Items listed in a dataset
Segment Open
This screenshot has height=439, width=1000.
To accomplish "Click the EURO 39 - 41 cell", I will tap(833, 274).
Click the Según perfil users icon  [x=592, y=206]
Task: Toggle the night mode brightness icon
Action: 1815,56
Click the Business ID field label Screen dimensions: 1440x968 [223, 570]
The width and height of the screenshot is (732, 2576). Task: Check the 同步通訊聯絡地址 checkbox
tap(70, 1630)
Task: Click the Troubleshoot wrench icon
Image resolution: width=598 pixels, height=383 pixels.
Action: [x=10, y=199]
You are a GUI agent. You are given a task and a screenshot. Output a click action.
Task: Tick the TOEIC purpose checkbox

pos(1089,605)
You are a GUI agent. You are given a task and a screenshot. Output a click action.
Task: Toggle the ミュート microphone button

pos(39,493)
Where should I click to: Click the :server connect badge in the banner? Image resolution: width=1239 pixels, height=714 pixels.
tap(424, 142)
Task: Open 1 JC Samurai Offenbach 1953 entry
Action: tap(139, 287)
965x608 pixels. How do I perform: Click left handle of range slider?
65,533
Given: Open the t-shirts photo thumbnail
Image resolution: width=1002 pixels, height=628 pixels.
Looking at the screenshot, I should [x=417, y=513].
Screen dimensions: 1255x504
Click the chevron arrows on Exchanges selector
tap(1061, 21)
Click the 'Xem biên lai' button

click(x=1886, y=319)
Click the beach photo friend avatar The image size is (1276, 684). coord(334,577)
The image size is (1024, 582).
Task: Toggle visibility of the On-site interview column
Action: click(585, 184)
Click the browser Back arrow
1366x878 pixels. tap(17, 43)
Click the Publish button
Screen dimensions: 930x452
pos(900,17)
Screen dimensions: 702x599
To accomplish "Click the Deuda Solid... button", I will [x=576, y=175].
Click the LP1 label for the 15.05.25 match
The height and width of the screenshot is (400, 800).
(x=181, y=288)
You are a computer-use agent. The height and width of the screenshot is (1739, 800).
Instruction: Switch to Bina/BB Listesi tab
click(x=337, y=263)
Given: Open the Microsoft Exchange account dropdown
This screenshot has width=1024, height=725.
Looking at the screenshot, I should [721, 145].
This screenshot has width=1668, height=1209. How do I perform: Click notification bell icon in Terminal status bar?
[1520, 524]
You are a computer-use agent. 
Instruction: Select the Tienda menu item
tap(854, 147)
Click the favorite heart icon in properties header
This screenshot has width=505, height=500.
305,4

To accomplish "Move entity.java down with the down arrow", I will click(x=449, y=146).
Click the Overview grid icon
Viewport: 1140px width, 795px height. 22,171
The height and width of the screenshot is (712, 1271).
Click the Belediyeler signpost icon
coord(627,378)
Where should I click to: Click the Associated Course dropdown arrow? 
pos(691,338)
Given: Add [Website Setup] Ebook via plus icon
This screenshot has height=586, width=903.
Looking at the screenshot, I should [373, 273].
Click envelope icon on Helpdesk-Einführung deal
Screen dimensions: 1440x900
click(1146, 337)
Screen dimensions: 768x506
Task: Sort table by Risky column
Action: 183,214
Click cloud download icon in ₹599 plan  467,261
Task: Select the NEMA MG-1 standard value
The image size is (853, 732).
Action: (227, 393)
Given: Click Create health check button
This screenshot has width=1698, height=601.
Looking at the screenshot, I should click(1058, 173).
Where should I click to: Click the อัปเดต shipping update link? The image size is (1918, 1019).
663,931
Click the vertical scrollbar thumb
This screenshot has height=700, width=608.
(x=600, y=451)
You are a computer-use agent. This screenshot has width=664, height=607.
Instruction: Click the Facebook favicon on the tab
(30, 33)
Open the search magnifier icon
Segment Closed
* [WORK TO COMPLETE] In the entries, find every line holding "accomplish" and copy it.

* [RESULT BELOW]
To accomplish "Click the EURO 39 - 41 cell", I will tap(833, 274).
To accomplish "Click the Deuda Solid... button", I will [x=576, y=175].
To accomplish "Move entity.java down with the down arrow", I will click(x=449, y=146).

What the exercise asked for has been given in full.